# Elecciones autonómicas



## Pepes

Mi sembra di aver capito che le Elecciones autonómicas sono le elezioni delle comunità autonome, lontamente paragonabili alle nostre regionali.

Appunto per questo "lontanamente", non so se posso tradurlo con "elezioni regionali" o se è meglio specificare "elezioni delle comunità autonome".

In questo secondo caso sarebbe un problema, perchè nel corso del testo viene ripetuta una seconda volta l'espressione, scrivendo solo: 

"Las autonómicas de mayo" 
"Le regionali di maggio" suona bene, ma non so se è adatto. 
"Le elezioni delle comunità autonome di maggio" è adatto ma ridondande.


----------



## chlapec

Ridondante perché? Almeno i galiziani, i catalani e i baschi preferiremmo che si parli di comunità autonome (anche per alcuni, il minore dei mali) e non di regioni.


----------



## Neuromante

Creo que el problema está en que no son "delle" sino "nelle" Porque son todas las elecciones que no son de carácter nacional: Autonómicas, de los ayuntamientos, cabildos... muchos de ellos no son organismos autonómicos.


----------



## Pepes

chlapec said:


> Ridondante perché? Almeno i galiziani, i catalani e i baschi preferiremmo che si parli di comunità autonome (anche per alcuni, il minore dei mali) e non di regioni.



Perchè "Las autonómicas" è breve e conciso. Mentre "Le elezioni delle comunità autonome" non lo è. Se però "le regionali" non è adatto, non so trovare un termine simile a questo che possa indicare le comunità autonome... 

Mi spiego meglio: dove l'autore scrive:

*Elecciones autonómicas*  io traduco con *Elezioni delle comunità autonome*

Proseguendo, non cita l'espressione completa ma si limita a dire:

*Las autonómicas *e io traduco con? Ripetere Elezioni delle comunità autonome mi pare ridondante...


----------



## Pepes

Neuromante said:


> Creo que el problema está en que no son "delle" sino "nelle" Porque son todas las elecciones que no son de carácter nacional: Autonómicas, de los ayuntamientos, cabildos... muchos de ellos no son organismos autonómicos.

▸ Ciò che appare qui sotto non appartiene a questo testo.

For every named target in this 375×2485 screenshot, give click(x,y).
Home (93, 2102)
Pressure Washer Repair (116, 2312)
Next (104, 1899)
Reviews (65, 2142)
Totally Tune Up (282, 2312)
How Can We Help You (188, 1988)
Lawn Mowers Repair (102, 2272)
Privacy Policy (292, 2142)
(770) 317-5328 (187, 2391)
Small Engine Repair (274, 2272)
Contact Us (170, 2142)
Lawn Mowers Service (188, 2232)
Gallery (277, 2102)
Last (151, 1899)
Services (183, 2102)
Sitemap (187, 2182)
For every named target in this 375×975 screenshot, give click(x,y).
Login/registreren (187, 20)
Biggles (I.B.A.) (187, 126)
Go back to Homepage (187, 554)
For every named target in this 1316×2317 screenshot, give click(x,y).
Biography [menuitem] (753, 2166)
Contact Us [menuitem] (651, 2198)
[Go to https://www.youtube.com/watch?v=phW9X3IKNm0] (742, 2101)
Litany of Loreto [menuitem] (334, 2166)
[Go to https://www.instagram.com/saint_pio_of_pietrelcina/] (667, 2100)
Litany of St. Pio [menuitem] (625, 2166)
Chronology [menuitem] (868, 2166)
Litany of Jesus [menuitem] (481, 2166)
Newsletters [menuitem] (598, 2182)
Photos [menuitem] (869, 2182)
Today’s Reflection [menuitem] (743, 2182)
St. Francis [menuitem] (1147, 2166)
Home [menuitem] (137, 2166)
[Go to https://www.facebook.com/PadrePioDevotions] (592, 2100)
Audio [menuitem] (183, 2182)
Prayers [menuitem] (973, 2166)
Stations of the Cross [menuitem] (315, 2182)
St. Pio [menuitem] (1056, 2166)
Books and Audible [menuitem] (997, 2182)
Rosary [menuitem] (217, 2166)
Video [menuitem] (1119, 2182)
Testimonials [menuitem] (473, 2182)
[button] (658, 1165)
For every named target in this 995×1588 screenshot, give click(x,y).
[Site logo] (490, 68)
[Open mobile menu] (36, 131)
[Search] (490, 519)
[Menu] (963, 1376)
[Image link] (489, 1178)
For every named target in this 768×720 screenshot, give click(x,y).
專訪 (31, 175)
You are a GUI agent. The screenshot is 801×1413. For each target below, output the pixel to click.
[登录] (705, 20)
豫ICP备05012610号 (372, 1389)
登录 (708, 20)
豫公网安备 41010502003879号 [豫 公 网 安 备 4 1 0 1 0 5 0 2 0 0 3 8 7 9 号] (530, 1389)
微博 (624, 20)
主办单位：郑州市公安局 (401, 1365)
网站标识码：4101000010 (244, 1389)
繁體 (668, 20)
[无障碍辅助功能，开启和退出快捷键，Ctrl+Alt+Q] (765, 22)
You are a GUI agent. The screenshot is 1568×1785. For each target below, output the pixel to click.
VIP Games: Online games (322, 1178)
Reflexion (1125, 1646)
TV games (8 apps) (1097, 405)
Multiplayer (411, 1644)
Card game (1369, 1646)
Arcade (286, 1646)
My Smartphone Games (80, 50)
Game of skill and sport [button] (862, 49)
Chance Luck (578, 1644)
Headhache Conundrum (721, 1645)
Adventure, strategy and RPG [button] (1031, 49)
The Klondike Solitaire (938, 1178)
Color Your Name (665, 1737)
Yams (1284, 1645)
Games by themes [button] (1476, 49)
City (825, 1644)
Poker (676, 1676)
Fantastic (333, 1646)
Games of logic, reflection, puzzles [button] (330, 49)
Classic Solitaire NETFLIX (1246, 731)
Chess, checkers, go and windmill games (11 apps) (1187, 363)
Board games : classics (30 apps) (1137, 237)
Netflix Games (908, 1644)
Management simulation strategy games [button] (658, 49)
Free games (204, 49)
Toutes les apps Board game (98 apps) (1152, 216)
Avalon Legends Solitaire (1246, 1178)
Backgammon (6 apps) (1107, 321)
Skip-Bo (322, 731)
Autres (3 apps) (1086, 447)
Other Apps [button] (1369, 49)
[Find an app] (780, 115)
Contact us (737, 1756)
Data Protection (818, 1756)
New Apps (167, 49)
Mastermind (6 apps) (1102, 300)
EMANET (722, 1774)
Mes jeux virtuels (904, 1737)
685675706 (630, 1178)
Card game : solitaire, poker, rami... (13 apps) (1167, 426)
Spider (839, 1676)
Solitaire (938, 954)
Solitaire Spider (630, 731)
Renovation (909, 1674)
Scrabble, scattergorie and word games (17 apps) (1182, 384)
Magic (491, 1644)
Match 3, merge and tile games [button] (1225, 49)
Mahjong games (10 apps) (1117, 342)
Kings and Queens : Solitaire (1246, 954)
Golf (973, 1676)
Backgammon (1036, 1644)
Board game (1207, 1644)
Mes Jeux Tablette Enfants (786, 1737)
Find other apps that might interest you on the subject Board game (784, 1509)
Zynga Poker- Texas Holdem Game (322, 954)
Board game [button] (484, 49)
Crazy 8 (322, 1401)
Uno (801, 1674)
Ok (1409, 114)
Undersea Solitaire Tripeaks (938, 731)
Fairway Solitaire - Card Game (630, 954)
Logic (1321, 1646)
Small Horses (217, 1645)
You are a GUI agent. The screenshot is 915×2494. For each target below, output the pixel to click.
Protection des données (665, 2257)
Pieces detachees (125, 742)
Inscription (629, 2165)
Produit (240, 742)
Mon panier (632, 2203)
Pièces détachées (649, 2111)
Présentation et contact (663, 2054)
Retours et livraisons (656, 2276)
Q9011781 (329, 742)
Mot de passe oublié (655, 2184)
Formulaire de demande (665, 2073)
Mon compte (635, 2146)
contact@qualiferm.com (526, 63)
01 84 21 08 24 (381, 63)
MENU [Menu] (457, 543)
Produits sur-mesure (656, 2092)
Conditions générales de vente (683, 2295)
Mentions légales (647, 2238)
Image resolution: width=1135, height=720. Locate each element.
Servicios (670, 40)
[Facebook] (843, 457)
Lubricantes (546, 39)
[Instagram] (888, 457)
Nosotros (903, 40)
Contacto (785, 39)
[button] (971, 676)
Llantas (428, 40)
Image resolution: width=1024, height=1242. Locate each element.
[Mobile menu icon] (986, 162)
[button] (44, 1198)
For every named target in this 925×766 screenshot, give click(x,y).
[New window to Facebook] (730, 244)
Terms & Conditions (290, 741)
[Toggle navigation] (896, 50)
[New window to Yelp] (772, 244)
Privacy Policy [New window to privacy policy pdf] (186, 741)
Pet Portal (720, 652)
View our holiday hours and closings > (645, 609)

E se dicessi "elezioni amministrative"? Comprendono le comunali, provinciali, regionali!


----------



## Neuromante

Allora metti "*nelle* autonomie" come gia ti ho detto. 
E dopo "non statali"


----------



## Pepes

Neuromante said:


> Allora metti "*nelle* autonomie" come gia ti ho detto.
> E dopo "non statali"



Pero es demasiado largo con respecto a lo que dice al autor. 
Me gustarìa decir "elezioni amministrative" y nada más si se puede: en Italia, las elecciones "amministrative" no son de carácter nacional, son las de los ayuntamientos, de las provincias y de las regiones


----------



## Neuromante

¿Demasiad largo?

Autonómicas. Cinco sílabas
Non statali. Cuatro sílabas

A mi me parece que es más corto.


"Administrativas" en español creo que incluyen las de carácter burocrático: Directores de entes oficiales, gerentes...


----------



## chlapec

Perché no "*elezioni autonomiche*". Ci sono alcuni esempi in google, scritti da italiani.


----------



## Pepes

Neuromante said:


> ¿Demasiad largo?
> 
> Autonómicas. Cinco sílabas
> Non statali. Cuatro sílabas
> 
> A mi me parece que es más corto.
> 
> 
> "Administrativas" en español creo que incluyen las de carácter burocrático: Directores de entes oficiales, gerentes...



Non posso utilizzare "le non statali" in luogo di "las autonómicas", perchè in italiano non esiste... è una costruzione corretta ma quandi ci si riferisce alle elezioni si parla di 'Le primarie, amministrative, comunali, regionali". 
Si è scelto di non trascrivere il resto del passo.